In the records below, find the line with "PhotosCanada.com Gallery (688, 198)" and the line with "フェイク (447, 1712)". Print both exactly, along with every line between them, and no other line.

BEGIN Stored data

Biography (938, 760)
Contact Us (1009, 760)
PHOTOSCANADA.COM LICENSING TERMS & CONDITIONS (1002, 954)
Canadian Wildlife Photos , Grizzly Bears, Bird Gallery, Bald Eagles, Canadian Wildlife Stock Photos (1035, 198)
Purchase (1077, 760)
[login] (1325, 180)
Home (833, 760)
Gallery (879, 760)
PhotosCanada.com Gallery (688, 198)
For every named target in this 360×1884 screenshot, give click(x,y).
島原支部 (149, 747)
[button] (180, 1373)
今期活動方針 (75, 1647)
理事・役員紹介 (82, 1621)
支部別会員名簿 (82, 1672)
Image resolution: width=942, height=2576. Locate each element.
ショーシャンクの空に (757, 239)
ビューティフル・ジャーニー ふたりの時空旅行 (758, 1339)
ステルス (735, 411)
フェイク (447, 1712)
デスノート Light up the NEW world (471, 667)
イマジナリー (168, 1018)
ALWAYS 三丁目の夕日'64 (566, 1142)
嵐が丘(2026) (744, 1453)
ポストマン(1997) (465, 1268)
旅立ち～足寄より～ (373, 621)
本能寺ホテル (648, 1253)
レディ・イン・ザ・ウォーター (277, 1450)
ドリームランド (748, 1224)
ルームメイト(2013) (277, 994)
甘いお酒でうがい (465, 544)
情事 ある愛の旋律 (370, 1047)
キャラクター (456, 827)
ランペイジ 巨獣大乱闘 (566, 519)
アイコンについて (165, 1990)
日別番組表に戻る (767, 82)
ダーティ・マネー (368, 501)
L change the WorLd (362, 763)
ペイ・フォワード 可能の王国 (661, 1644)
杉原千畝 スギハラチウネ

END Stored data

▶ **Written answer**
PhotosCanada.com Gallery (688, 198)
For every named target in this 360×1884 screenshot, give click(x,y).
島原支部 (149, 747)
[button] (180, 1373)
今期活動方針 (75, 1647)
理事・役員紹介 (82, 1621)
支部別会員名簿 (82, 1672)
Image resolution: width=942, height=2576. Locate each element.
ショーシャンクの空に (757, 239)
ビューティフル・ジャーニー ふたりの時空旅行 (758, 1339)
ステルス (735, 411)
フェイク (447, 1712)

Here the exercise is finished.